Using NED to Search for Extragalactic Objects

(Latest Revision: 28 October 2009)

Find Redshift-Independent Distances by Object Name

This page allows you to search NED's list of redshift-independent distances by object name. NED's name interpreter recognizes most of the well-known prefixed names used in the literature (e.g. NGC 224, IRAS F00400+4059, 1ES 0039+409). NED Standard Names has more information on NED's naming conventions.

Data Entry

Type the name of the object you wish to search for in the "Object name:" box. The NED interface allows substantial freedom in formats and conventions for names, so type the name in any format you wish. When you submit your search, NED's name interpreter will attempt to translate your input into a name that NED recognizes.

If it cannot interpret the name you typed, a page will appear with a message explaining the most likely problem with your input. These usually fall into three categories. In all three cases, click your browser's "Back" button to go back to the search page, and enter another object name.

(1) If the name you entered has an acceptable catalog name, but the object number within the catalog is not within the range of numbers for that catalog, the page will tell you this. An example is "M111"; there are only 110 entries in the Messier catalog.

(2) If the catalog name itself is ambiguous, the page will list the acceptable possibilities. An example is "A123"; this could be "Abell 123", "Arakelian 123", "Arp 123", "Asiago1 023", or "[RC1] A1203".

(3) If the name interpreter does not recognize the catalog, the page will sometimes suggest alternative catalogs, sometimes not. In either case, click the "Back" button and try another name.


When a search has completed successfully, the interface opens a new page with the object's name and all redshift-independent distances that NED currently has available for the object. The help page available there has more information about the data returned by your search.

NED Standard Names

Object names are separated into catalog identifier and member identifier. The name interpreter checks the catalog identifier to certify that it points uniquely to a catalog recognized by the database. The name interpreter then checks the member identifier to certify that it corresponds to the conventions of the catalog identified (e.g. is it a sequential number, or a combination of numbers and letters, etc?), and that it does not exceed certain limits (e.g. the number of objects in catalog). The left hand column of the following table contains examples of input names recognized by the interpreter. The right hand column shows the NED standard formats.
n33 NGC 0033
U 12 UGC 00012
mk1000 MRK 1000
M 3-4-5 MCG +03-04-005
ZW23.1 CGCG 023-001
1zw23 I Zw 023
PKS0350+23 PKS 0350+23
4C23.7 4C +23.07

Names with square bracket prefixes (e.g. "[HB89]" and "[WB92]") usually come from papers published in journals, while those names with unbracketed prefixes (e.g. "NGC" and "IRAS") usually come from separately published catalogs. There are exceptions, however; examples include "[RC2]" and "87GB". Some names have combination prefixes (e.g. "87GB[BWE91]" and "ABELL 400:[D80]").
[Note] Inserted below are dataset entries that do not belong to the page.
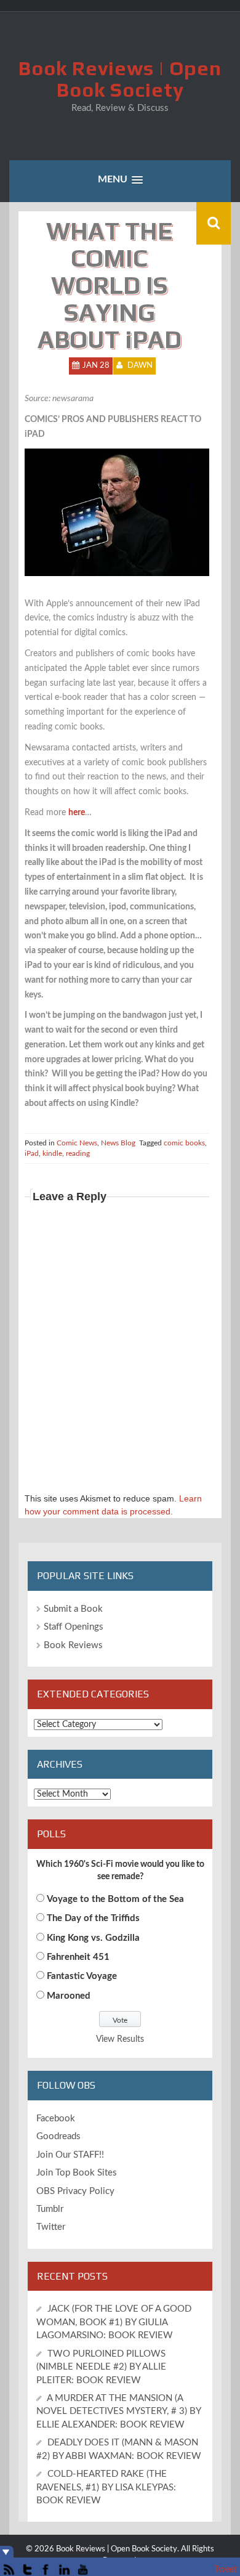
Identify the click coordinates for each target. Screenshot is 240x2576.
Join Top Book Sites (76, 2172)
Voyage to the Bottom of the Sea (115, 1899)
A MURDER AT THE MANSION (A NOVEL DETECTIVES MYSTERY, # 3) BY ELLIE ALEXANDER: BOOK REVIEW (118, 2411)
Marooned (68, 1996)
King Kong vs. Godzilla (93, 1938)
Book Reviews (73, 1645)
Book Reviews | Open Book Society (120, 79)
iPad (32, 1153)
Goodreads (58, 2136)
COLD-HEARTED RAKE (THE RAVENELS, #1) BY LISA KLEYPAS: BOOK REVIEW (106, 2487)
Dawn (140, 366)
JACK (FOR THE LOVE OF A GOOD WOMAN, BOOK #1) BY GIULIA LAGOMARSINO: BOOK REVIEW (113, 2322)
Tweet (225, 2570)
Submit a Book (73, 1609)
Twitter (50, 2227)
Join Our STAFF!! (70, 2155)
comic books (184, 1143)
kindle (52, 1153)
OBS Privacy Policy (75, 2191)
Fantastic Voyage (82, 1976)
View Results (120, 2039)
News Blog (118, 1143)
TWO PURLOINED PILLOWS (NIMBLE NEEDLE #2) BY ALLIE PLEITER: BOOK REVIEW (101, 2367)
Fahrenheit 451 (78, 1957)
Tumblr (49, 2209)
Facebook (55, 2118)
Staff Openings (73, 1626)
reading (78, 1153)
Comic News (77, 1143)
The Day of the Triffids (93, 1918)
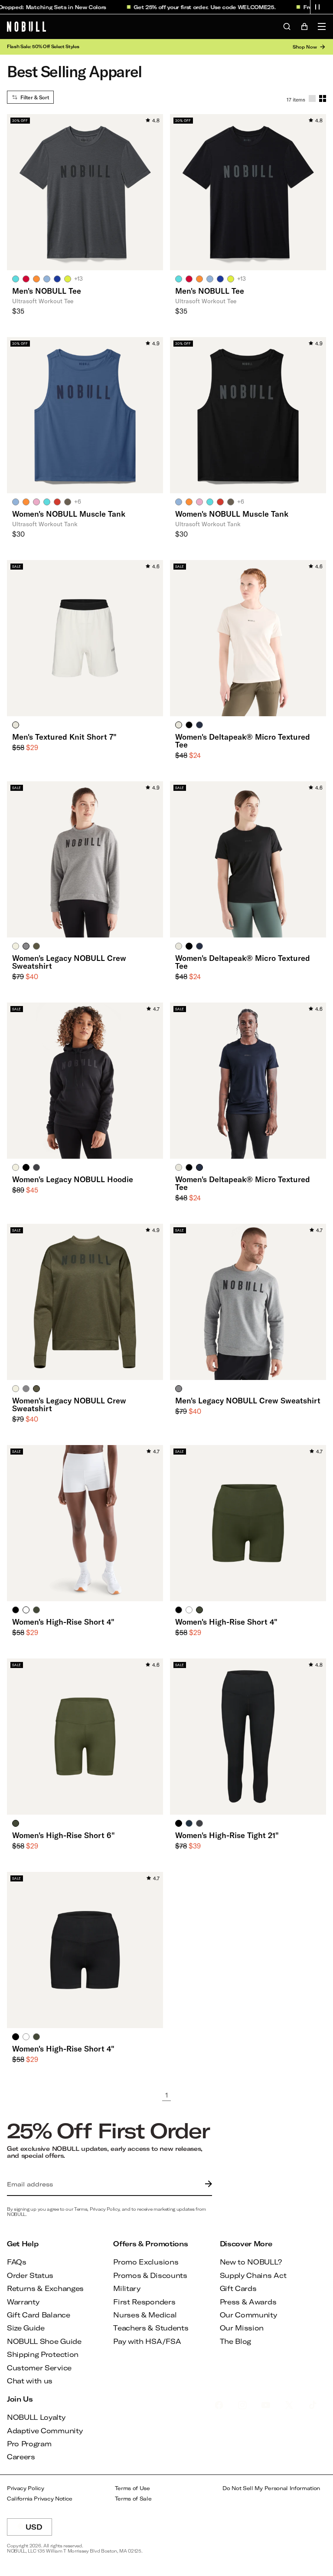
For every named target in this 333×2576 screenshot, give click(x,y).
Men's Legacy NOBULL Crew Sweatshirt (247, 1400)
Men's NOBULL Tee (46, 291)
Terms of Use (132, 2488)
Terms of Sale (133, 2498)
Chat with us (29, 2380)
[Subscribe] (206, 2184)
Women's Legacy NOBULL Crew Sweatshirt (69, 962)
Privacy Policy (25, 2488)
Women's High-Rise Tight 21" (227, 1835)
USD (39, 2529)
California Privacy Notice (39, 2498)
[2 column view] (322, 98)
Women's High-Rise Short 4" (63, 1622)
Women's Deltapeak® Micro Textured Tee (242, 740)
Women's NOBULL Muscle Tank (68, 514)
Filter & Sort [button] (34, 97)
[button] (317, 7)
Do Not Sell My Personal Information (271, 2488)
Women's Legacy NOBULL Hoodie (72, 1179)
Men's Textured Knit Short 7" (64, 737)
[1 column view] (312, 98)
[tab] (15, 278)
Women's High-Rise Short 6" (63, 1835)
Objects in multiple systems without existing unique names are formed by the name of the system itself followed by "NEDnn", where "nn" is a decimal number starting with "01" (example: "ARP 294 NED01" and "ARP 294 NED02"). Similarly, objects found only in catalog notes are given names beginning with the name of the cataloged object followed by "NOTESnn" (example: "UGC 01562 NOTES01" and "UGC 01562 NOTES02"). Sources named in non-optical catalogs or lists, which are later found to be coincident with galaxies but which are not renamed, have "ID" appended to their original names (example: "IRAS 04356+3412 ID"). In this case, the Preferred Object Type is also changed to "Galaxy".

Note that recognition by the interface of the nomenclature used for the object name does not guarantee that the name exists in the Database. This recognition signals that at present parts of the catalog are in the Database, and that the intent is to eventually include at least the extragalactic portion of that catalog in NED.